* [Recorded information]:

****************************************

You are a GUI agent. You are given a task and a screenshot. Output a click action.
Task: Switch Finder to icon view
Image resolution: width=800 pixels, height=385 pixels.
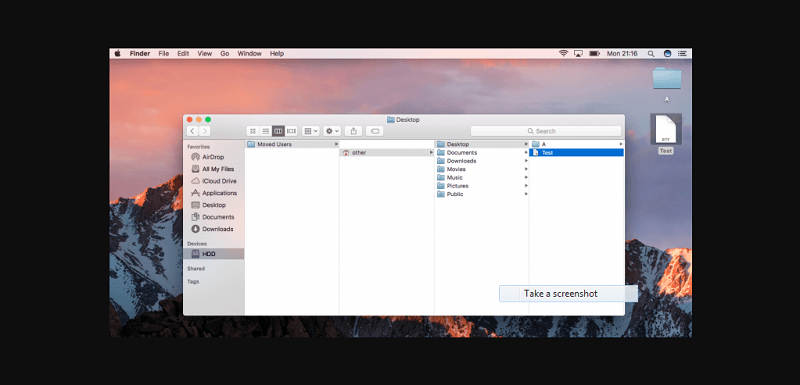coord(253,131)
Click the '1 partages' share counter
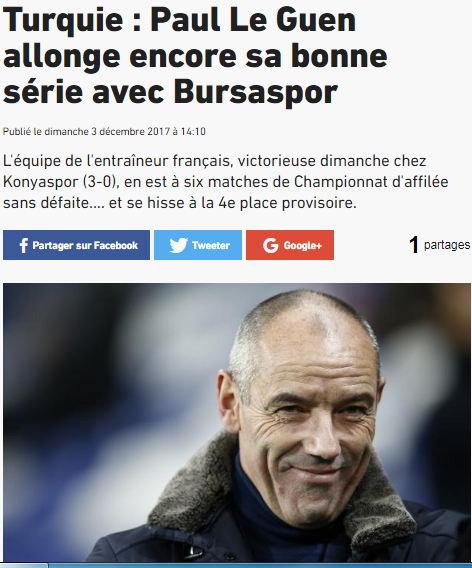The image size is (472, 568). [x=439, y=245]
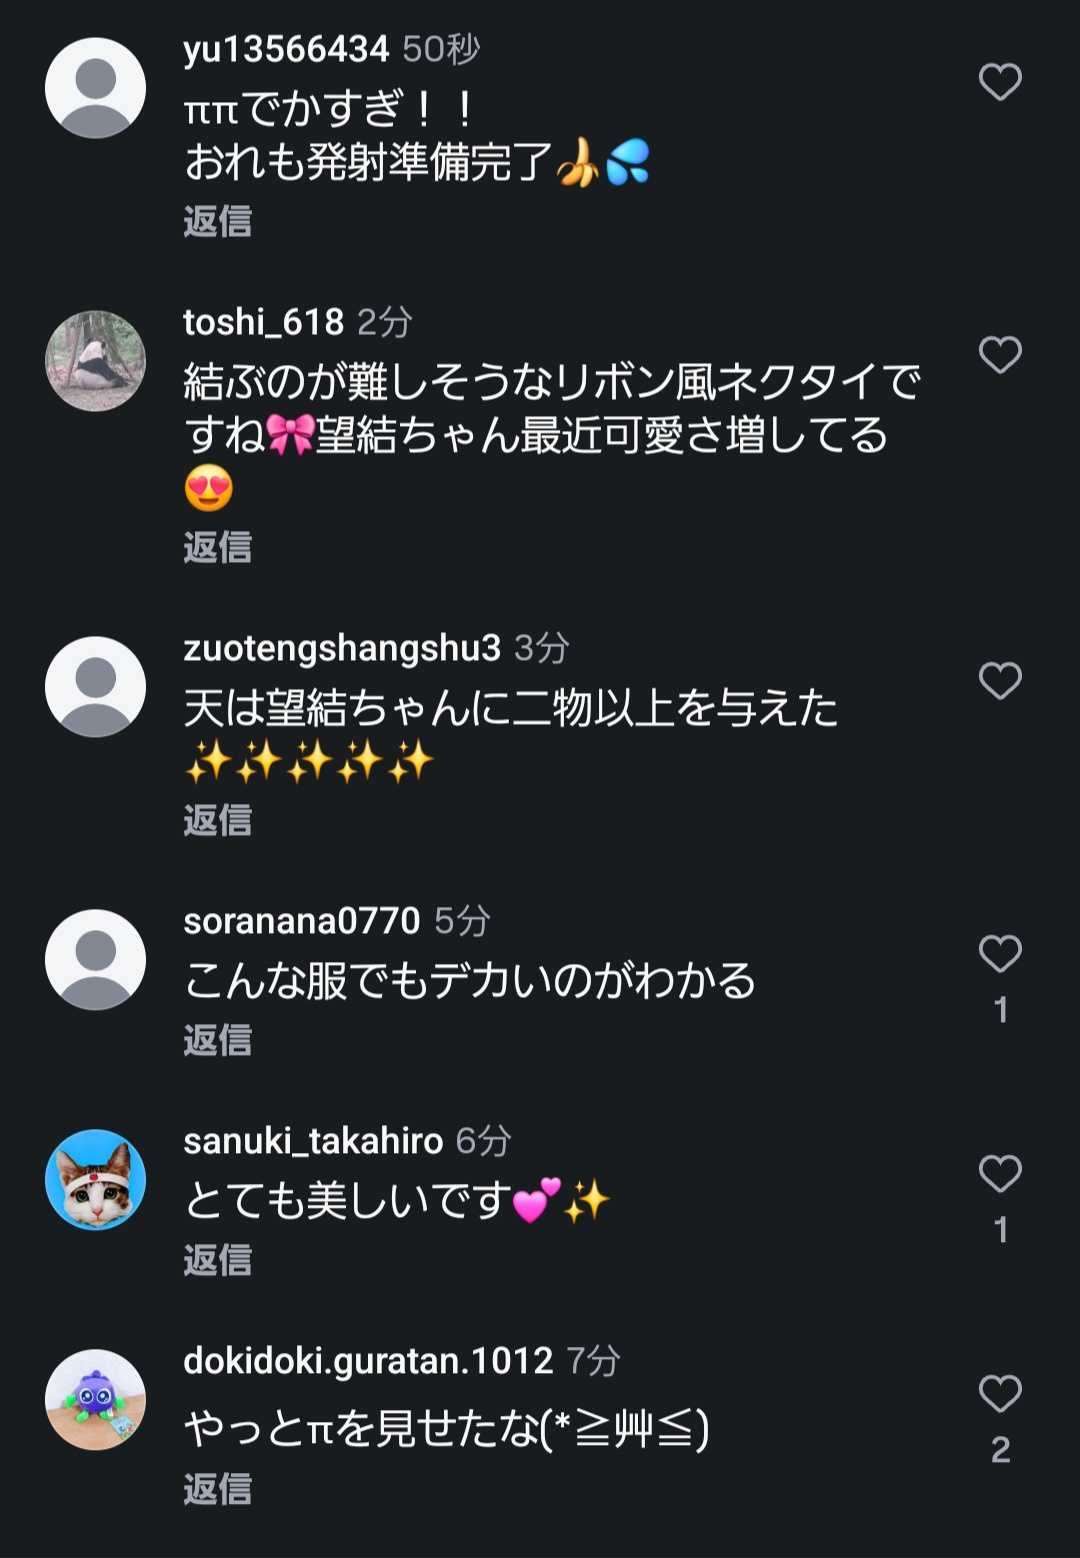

****************************************

* [Exercise]: Can you reproduce every line of the records above word for word, omitting the pictures?

* [Answer to the problem]:
You are a GUI agent. You are given a task and a screenshot. Output a click action.
Task: Switch Finder to icon view
Image resolution: width=800 pixels, height=385 pixels.
coord(253,131)
Click the '1 partages' share counter
The image size is (472, 568). [x=439, y=245]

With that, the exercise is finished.